There was a time when soap-on-a-rope was considered the zenith of human ablution technology. It was the iPhone of its day. What could improve a bar of soap? Why attach it to a rope, of course.

Mankind had wrestled for years over the vexing question of how to safely store a wet soap bar, until the marriage of rope and soap was realised. Leave it dangling. It was staring us in the face all the time.

Today, liquid soap is king.

Antibacterial soap for the kitchen and a moisturising soap for the bathroom.

It’s important you don’t get them mixed up. To use antibacterial soap for ordinary bathroom washing will leave your hands feeling very dry and abrasive.

Use moisturising soap in the kitchen and you’ll be dead within the week. From bacterial poisoning, probably.
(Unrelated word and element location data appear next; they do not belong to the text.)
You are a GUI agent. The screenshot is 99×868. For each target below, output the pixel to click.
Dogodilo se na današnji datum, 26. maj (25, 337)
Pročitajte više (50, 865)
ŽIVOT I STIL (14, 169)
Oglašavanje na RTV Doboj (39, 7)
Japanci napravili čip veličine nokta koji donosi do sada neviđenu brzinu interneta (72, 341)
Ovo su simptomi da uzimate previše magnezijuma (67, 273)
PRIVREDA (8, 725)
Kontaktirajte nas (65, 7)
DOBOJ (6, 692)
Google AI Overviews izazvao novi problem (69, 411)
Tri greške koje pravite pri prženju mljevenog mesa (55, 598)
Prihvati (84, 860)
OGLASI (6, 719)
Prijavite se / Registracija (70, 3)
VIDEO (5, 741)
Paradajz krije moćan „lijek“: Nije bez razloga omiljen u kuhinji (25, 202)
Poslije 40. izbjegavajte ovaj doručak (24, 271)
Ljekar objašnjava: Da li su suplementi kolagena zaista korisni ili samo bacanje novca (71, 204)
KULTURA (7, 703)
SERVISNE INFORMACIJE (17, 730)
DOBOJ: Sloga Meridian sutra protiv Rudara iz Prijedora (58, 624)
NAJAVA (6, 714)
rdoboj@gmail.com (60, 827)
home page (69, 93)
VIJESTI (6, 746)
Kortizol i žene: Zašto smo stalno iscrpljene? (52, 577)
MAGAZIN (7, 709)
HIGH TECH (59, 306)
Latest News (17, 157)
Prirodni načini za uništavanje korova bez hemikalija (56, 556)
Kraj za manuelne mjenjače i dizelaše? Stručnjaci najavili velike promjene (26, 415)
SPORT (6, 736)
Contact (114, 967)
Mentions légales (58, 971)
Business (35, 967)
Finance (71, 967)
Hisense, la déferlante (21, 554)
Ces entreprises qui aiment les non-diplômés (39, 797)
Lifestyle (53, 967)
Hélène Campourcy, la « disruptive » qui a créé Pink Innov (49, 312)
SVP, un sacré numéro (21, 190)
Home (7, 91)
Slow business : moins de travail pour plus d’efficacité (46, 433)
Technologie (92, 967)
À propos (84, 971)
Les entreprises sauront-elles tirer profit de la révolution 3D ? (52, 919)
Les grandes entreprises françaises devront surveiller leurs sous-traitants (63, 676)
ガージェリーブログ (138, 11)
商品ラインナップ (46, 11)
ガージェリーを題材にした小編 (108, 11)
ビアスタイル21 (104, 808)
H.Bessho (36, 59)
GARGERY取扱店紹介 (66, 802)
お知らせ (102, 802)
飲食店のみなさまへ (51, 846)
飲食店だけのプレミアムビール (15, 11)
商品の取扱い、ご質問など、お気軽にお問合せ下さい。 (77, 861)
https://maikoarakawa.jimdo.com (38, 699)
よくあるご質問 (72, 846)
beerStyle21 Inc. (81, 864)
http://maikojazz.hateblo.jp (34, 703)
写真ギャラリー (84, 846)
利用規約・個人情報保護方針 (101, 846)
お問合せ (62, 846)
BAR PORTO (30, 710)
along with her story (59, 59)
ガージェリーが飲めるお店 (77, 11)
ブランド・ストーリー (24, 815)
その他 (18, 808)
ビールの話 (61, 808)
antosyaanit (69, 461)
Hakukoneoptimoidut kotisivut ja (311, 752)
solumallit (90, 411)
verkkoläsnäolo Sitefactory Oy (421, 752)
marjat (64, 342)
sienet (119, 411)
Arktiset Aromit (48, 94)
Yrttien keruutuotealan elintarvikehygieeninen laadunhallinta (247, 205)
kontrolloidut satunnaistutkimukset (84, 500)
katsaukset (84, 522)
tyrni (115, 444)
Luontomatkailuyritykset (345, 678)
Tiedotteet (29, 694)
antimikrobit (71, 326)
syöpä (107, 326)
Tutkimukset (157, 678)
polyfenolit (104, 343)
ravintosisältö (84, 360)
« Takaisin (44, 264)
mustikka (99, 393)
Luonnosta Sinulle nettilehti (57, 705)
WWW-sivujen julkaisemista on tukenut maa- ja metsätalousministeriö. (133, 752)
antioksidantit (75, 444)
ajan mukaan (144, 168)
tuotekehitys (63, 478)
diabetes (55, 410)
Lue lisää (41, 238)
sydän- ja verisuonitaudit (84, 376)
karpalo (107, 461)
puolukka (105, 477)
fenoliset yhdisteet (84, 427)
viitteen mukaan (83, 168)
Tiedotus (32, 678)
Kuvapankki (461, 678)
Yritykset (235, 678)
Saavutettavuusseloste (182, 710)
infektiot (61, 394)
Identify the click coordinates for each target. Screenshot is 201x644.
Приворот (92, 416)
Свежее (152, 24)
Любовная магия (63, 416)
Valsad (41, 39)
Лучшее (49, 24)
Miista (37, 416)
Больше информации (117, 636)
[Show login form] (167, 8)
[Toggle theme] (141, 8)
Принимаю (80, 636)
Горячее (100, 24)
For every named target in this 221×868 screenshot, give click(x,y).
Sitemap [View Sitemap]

Liquid soap is applied by the use of a handy plunge action dispenser, or, as our kids call it, a soap gun. They use it to apply soap liberally … to the side of the sink!

Perhaps the plastic soap dispenser should come with clearer instructions. I’ve looked, but nowhere does it say “to apply soap, repeatedly smash fist on plunger,”but that’s what they do.

I suspect it’s a boy thing. My two boys are 11 and 14, and they have a complicated relationship with hygiene. As did I, at the same age.

When asked by my mother to wash my face, I can recall wetting the front of my hair to give the impression of having washed. Why? I don’t really know. It was more complicated and time consuming to dampen individual strands of hair to give the impression of having washed, than to have actually washed.

Maybe it’s a rebellion thing. A victory for the oppressed. Ha, you wanted me to wash my face, but I didn’t. I win. Yes, I win a face-full of spots.

Our youngest, Isaac, 11, is particularly soap-averse. Except when the opportunity arises to use a Dyson Airblade hand dryer – one of modern life’s best examples of technology exceeding need.

You find them in pubs and they enable you to dry your hands without the inconvenience of touching a button or getting a towel wet.

Our Isaac thinks they’re great. He plunges his hands in over and over again. He’s even tried to dry his head in one.

Personally, I think they should have stopped hand drying technology at the roller towel dispenser. I miss them, not because they dried your hands well, but, to be honest, trying to pull the towel round to find a dry bit was the only exercise I ever got.